Hace mucho tiempo que no compro ropa nueva y sólo me visto con las prendas que mis amigos y mi mujer me obsequiaron por aquellos años en que yo parecía ser eterno. Hoy me da vergüenza realizar el esfuerzo de vestirme para salir a la calle y no logro desembarazarme de un enorme sentimiento de fastidio a la hora de atar otra vez las cuerdas de mis zapatos. Como si al hacerlo se repitiera de nueva cuenta la misma aburrida escena que conozco ya de memoria y que me veo empujado a interpretar mientras espero mi sentencia. Antes, mis amigos me daban siempre alegrías inesperadas, mas ahora eso ha terminado también porque ellos están preocupados en sus propios asuntos y en desempeñar el papel para el que fueron elegidos. Ya les he dicho que casi a todos los lugares donde me presento a comer o a cenar me tratan mal y creo saber las razones: no les parece bien que un hombre de mi edad se vista tan mal y desee ocupar una silla que podría ser apartada para alguien que posea un conciencia más afinada de su vestimenta. ¿Pero quién está preocupado por parecer elegante? ¿Quién pone atención en su atuendo? No comprendo, o más bien desprecio un poco, a quienes consumen su tiempo en esas tonterías, pues no conozco a una sola persona interesante a quien yo quisiera impresionar por medio de mi ropa.

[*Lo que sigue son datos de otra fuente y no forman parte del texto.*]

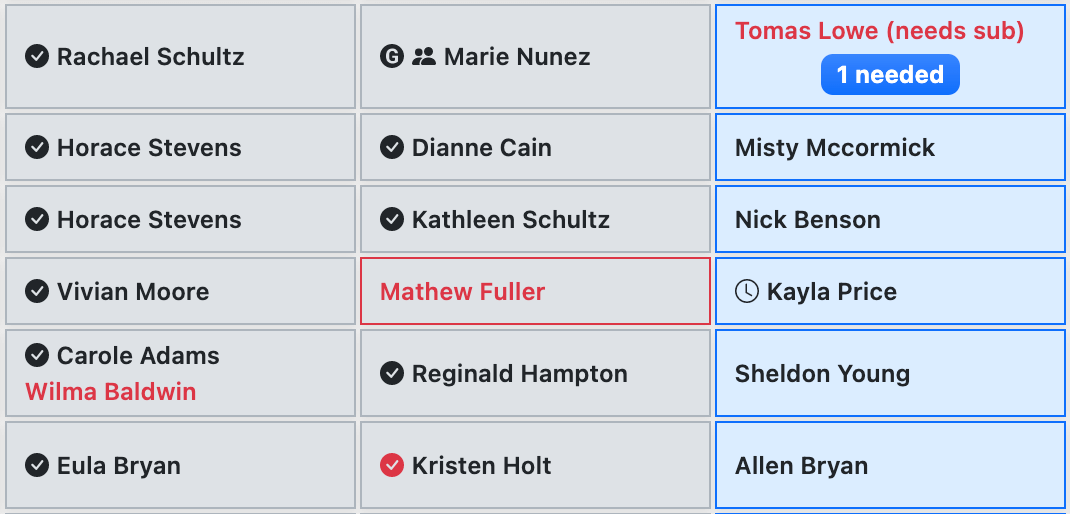Image resolution: width=1070 pixels, height=514 pixels.
Task: Open Tomas Lowe needs sub entry
Action: pyautogui.click(x=879, y=31)
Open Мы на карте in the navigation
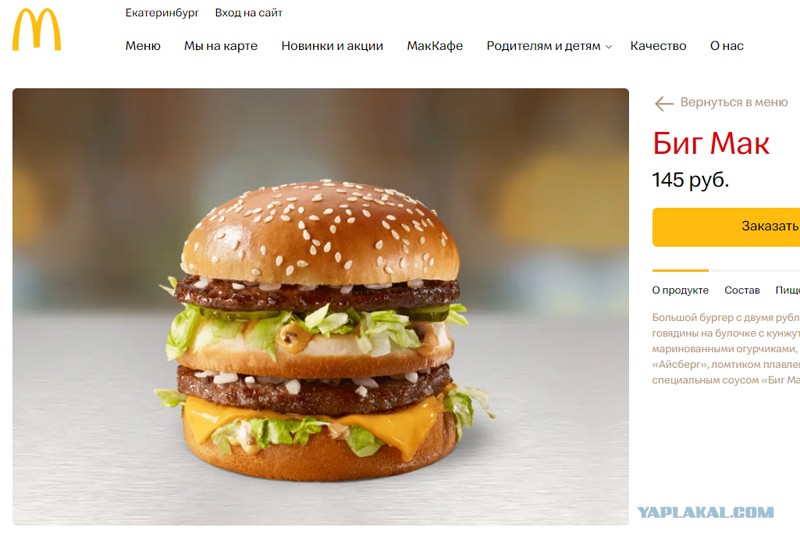Screen dimensions: 800x542 [x=221, y=46]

Sé que es un deseo tonto, pero me gustaría que todos los días del año se viviera un invierno crudo y de esa manera yo sólo tendría que vestir un capote común y corriente sin ninguna ropa interior o artefactos absurdos como chalecos o pantalones planchados. Lean este breve párrafo de El capote, de Nicolái Gógol cuando su personaje, Akakiy Akakiyevich, se hace de un nuevo capote: “Desde entonces su vida misma parecía más completa, como si se hubiera casado, como si otro ser humano estuviera junto a él, como si una agradable compañera hubiera aceptado marchar juntamente con él por el camino de la vida. Y esta compañera no era otra persona que su capote, de gruesa entretela, un fuerte forro y de eterna duración.” Ya quisiera yo una compañera así que me acompañara a todos lados a los que mis pies, en su terquedad mundana, decidieran conducirme.

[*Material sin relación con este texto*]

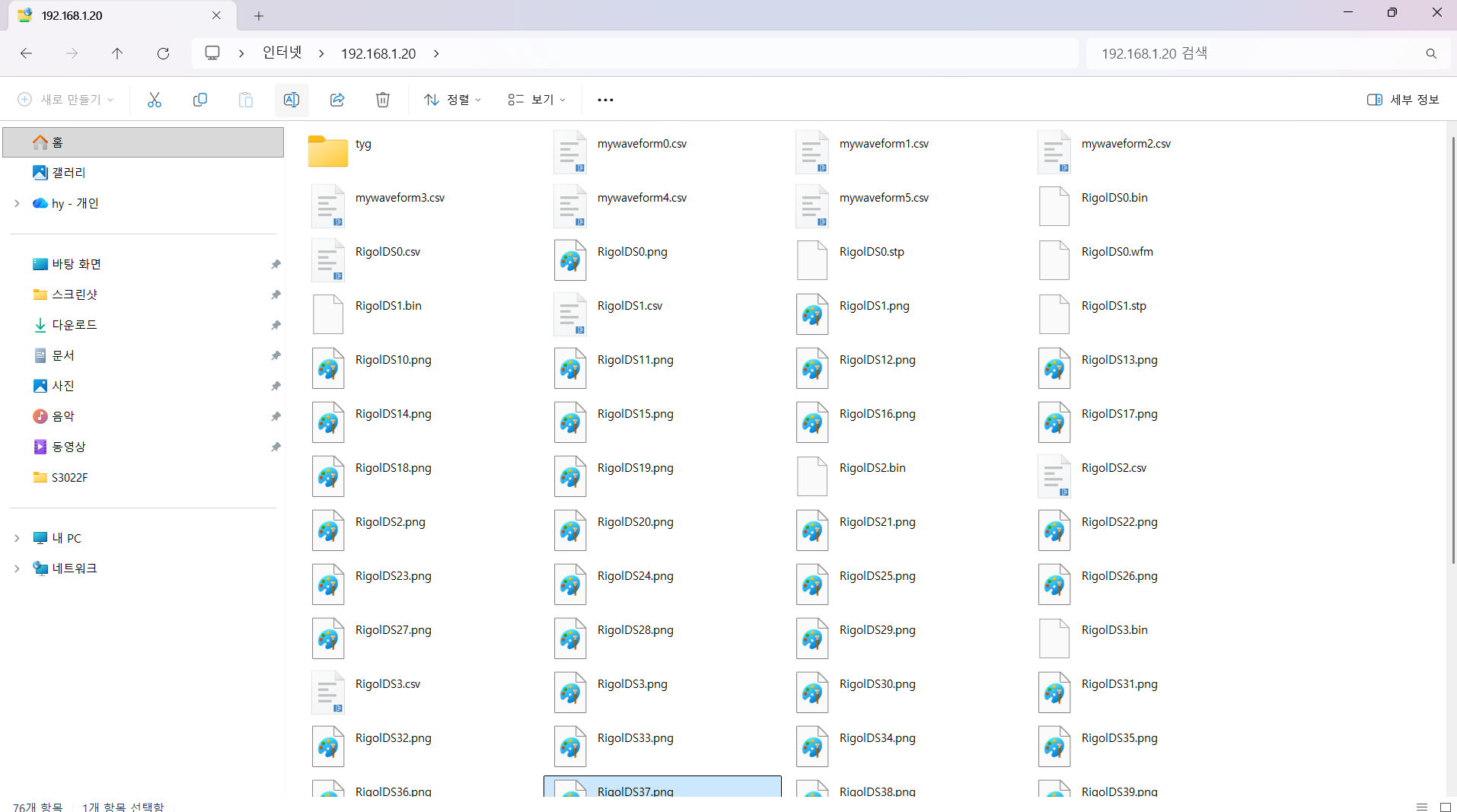This screenshot has height=812, width=1457.
Task: Navigate back to previous location
Action: 26,53
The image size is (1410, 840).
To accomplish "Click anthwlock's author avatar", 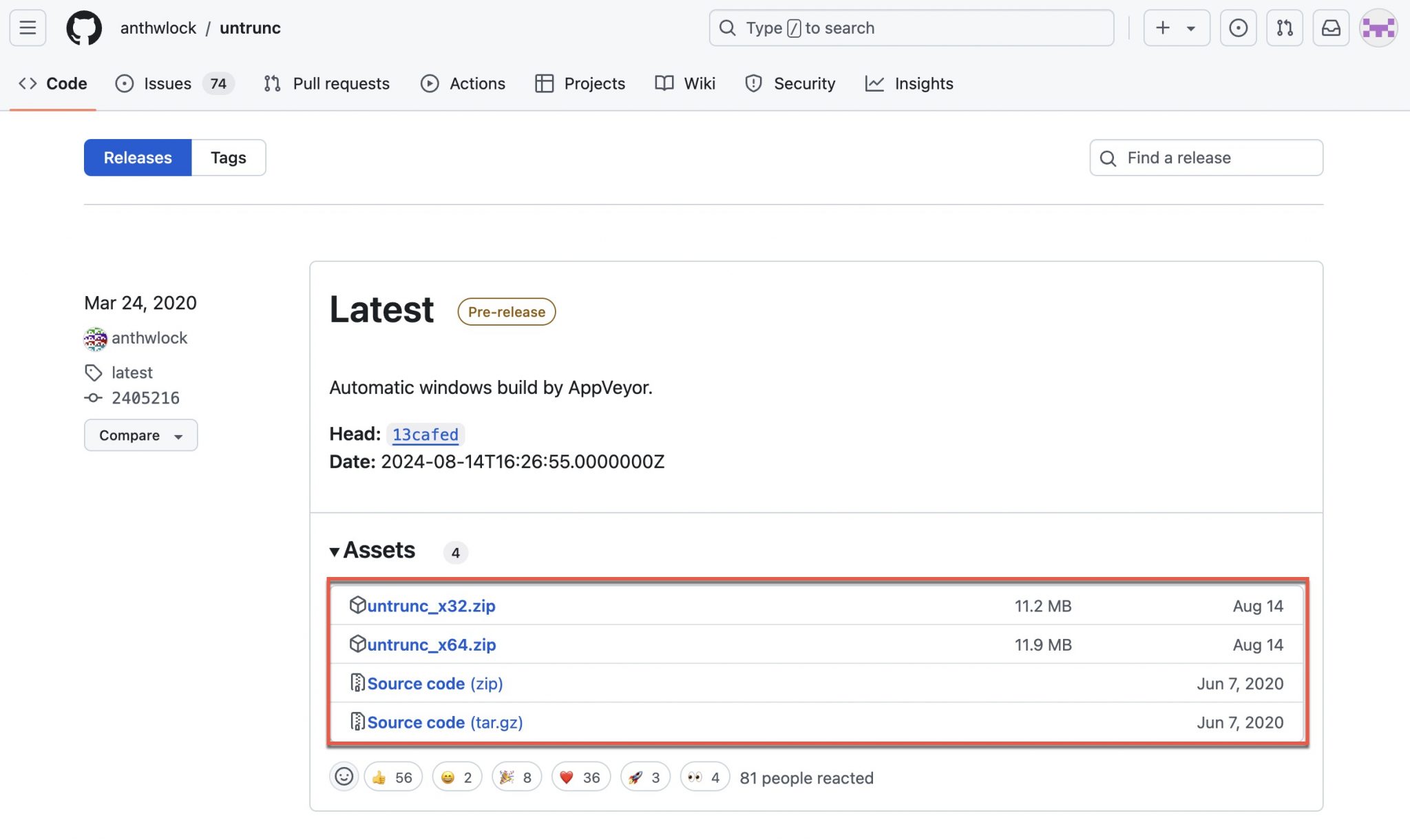I will 95,338.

He dicho que por lo general se me trata mal o con desconfianza en los restaurantes o lugares públicos a donde me presento. Y es verdad. Incluso, y para aumentar mi desaliño, uso una gorra o un sombrero viejos que odio y que utilizo por mera costumbre y que me evitan peinarme y al mismo tiempo ocultan mi mediana calvicie. La ocultan a mis ojos cuando se encuentran ante un reflejo o un espejo inesperado. Esto es porque en realidad la mirada y juicio de las personas significan ya muy poco para mí. Es quizás por ello que no comprenderé jamás a ese famoso personaje histórico que conocemos con el nombre de Casanova. Sus afeites, vestimenta, perfumes y peluca me resultan en verdad monstruosos e innecesarios. Hace poco tiempo leí el agradable ensayo de Luigi Amara, Historia descabellada de la peluca, y terminé horrorizado al comprobar una vez más el esfuerzo pueril que realizan las personas por ocultarse y parecer más bellas.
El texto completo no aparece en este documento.